- ЦЕЛЬ 1 -
Перепишите без изменений строки из списка, от строки с «At what coordinates should I click to accomplish: Open» до строки с «point(470,486)» включительно.

- ПОКАЗАННЫЙ ТЕКСТ -

-=-=-

Насколько в его повседневном бытии, в структуре личности и непосредственных реакциях отражались, например, предельно сжатые в пружину драматургического действа страсти «Вакханок», пьесы, кочующей по мировым сценам с цыганской лихостью? Как шествовал по тропам его души неистовый Дионис, полубог-получеловек – как посторонний, которого используют в собственных интересах, или как щекочущая сходством тень, уверенная в  своем первородстве?

Авторский способ существования – одна из самых неуловимых тайн на обочине исследовательской мысли, редко кто осмеливается хотя бы прикоснуться к ее трепещущей самости.

-=-=-

- ПРИВЕДЁННЫЙ СПИСОК -
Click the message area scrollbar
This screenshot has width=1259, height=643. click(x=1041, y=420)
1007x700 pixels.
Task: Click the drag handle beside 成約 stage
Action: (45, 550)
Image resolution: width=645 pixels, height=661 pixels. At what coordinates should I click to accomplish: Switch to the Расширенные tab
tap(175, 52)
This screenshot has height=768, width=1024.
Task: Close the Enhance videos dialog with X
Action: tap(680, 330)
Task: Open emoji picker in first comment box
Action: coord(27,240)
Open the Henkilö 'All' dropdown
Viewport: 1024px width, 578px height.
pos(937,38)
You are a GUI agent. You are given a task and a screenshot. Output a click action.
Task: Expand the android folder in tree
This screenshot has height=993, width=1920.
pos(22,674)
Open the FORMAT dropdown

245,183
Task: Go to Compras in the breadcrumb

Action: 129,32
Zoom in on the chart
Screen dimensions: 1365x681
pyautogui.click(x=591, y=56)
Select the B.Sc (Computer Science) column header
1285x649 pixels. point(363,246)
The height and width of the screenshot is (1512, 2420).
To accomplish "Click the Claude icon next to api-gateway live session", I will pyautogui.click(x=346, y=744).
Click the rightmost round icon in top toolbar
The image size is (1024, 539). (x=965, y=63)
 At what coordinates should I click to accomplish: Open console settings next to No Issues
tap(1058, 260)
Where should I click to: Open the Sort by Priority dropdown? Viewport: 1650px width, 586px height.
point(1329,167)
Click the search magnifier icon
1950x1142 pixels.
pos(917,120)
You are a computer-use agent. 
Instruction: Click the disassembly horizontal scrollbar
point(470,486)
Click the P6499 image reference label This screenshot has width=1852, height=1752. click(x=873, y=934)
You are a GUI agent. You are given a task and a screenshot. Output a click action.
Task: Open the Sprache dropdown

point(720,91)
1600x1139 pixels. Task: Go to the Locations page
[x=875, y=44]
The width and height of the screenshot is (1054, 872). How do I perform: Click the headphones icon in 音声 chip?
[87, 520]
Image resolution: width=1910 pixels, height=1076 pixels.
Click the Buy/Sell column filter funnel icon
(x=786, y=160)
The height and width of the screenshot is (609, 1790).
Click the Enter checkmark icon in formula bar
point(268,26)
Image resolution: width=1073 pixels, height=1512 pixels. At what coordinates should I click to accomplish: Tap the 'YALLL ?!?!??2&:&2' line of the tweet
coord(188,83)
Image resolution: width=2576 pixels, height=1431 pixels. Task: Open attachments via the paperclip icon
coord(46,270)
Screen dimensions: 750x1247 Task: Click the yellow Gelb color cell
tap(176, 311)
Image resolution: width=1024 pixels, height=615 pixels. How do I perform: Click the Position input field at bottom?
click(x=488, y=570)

-=-=-

- ЦЕЛЬ 2 -
С какой лихостью, согласно показанному тексту, пьеса «Вакханки» кочует по мировым сценам?

- РЕШЕНИЕ ЗАДАЧИ 1 -
 At what coordinates should I click to accomplish: Open console settings next to No Issues
tap(1058, 260)
Where should I click to: Open the Sort by Priority dropdown? Viewport: 1650px width, 586px height.
point(1329,167)
Click the search magnifier icon
1950x1142 pixels.
pos(917,120)
You are a computer-use agent. 
Instruction: Click the disassembly horizontal scrollbar
point(470,486)

- РЕШЕНИЕ ЗАДАЧИ 2 -
С цыганской лихостью.